## Problem to solve:
Return each line exactly as written. Begin with the first line of the entries and end with the line that has "Task: Open Steam from the taskbar".

## Dataset extract:

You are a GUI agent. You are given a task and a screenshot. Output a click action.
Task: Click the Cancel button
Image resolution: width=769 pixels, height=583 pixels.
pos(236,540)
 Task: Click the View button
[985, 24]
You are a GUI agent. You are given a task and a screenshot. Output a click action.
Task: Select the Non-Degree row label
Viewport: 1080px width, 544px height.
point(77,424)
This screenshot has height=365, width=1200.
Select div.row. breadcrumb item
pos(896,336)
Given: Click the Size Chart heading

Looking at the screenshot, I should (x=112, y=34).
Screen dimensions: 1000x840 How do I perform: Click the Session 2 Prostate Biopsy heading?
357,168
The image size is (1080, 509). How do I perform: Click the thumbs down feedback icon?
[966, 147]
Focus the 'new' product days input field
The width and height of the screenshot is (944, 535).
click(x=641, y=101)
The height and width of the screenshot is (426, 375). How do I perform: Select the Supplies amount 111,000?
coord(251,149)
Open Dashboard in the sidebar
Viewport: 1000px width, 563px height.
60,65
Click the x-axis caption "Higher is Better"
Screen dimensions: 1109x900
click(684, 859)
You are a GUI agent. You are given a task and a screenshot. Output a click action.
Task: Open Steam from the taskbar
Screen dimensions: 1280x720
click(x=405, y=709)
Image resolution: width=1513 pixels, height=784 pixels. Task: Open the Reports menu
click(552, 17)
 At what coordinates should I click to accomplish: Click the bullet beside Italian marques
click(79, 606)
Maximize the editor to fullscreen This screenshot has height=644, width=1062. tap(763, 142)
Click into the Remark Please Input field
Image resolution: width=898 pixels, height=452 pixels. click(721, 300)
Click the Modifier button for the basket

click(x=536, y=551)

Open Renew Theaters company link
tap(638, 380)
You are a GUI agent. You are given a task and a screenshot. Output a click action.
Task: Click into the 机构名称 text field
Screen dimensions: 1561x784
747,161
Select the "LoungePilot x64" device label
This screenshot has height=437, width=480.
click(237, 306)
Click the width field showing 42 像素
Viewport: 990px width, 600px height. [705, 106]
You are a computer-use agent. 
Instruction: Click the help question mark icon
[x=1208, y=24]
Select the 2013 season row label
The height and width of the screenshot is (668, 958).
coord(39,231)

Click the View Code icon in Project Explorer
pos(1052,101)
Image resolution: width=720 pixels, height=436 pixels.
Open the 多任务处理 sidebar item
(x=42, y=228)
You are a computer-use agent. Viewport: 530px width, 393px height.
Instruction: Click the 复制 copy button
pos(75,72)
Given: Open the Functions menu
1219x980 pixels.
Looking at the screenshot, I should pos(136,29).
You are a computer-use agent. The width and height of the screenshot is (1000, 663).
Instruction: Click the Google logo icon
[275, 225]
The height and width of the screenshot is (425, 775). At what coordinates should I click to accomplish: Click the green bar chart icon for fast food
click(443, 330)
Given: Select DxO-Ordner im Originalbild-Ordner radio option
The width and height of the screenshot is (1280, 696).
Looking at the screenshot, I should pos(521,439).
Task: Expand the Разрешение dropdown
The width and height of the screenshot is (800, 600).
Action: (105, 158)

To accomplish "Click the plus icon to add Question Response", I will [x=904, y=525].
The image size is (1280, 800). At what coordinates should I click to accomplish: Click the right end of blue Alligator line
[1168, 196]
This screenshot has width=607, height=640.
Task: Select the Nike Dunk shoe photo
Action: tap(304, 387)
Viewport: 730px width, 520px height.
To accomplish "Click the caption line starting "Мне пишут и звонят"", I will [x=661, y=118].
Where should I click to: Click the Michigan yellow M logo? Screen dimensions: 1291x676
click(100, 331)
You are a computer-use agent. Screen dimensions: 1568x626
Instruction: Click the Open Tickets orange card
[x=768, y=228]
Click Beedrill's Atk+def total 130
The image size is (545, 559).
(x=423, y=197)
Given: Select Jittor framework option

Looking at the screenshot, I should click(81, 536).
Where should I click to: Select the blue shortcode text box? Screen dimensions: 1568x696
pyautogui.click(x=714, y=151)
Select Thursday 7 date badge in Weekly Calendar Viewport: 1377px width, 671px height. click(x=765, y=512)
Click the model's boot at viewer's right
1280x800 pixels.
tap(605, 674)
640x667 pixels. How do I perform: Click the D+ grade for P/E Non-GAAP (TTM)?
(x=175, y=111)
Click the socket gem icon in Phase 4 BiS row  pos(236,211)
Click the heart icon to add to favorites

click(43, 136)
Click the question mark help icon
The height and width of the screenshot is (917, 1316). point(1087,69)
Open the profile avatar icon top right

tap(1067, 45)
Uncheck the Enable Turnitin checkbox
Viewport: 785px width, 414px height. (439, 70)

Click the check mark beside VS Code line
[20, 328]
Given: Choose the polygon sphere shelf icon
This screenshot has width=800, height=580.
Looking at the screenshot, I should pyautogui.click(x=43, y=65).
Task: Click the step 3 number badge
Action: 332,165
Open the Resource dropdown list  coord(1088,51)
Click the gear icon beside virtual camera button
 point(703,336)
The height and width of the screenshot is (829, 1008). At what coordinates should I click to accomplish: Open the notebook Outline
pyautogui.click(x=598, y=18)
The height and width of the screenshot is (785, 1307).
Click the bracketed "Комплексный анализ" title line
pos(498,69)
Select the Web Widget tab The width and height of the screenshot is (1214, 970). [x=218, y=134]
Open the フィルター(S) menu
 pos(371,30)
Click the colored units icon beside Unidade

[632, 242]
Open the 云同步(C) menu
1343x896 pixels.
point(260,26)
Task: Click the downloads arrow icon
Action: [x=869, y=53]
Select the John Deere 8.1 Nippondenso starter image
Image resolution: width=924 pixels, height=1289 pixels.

## Completed exercise:
You are a GUI agent. You are given a task and a screenshot. Output a click action.
Task: Click the Cancel button
Image resolution: width=769 pixels, height=583 pixels.
pos(236,540)
 Task: Click the View button
[985, 24]
You are a GUI agent. You are given a task and a screenshot. Output a click action.
Task: Select the Non-Degree row label
Viewport: 1080px width, 544px height.
point(77,424)
This screenshot has height=365, width=1200.
Select div.row. breadcrumb item
pos(896,336)
Given: Click the Size Chart heading

Looking at the screenshot, I should (x=112, y=34).
Screen dimensions: 1000x840 How do I perform: Click the Session 2 Prostate Biopsy heading?
357,168
The image size is (1080, 509). How do I perform: Click the thumbs down feedback icon?
[966, 147]
Focus the 'new' product days input field
The width and height of the screenshot is (944, 535).
click(x=641, y=101)
The height and width of the screenshot is (426, 375). How do I perform: Select the Supplies amount 111,000?
coord(251,149)
Open Dashboard in the sidebar
Viewport: 1000px width, 563px height.
60,65
Click the x-axis caption "Higher is Better"
Screen dimensions: 1109x900
click(684, 859)
You are a GUI agent. You are given a task and a screenshot. Output a click action.
Task: Open Steam from the taskbar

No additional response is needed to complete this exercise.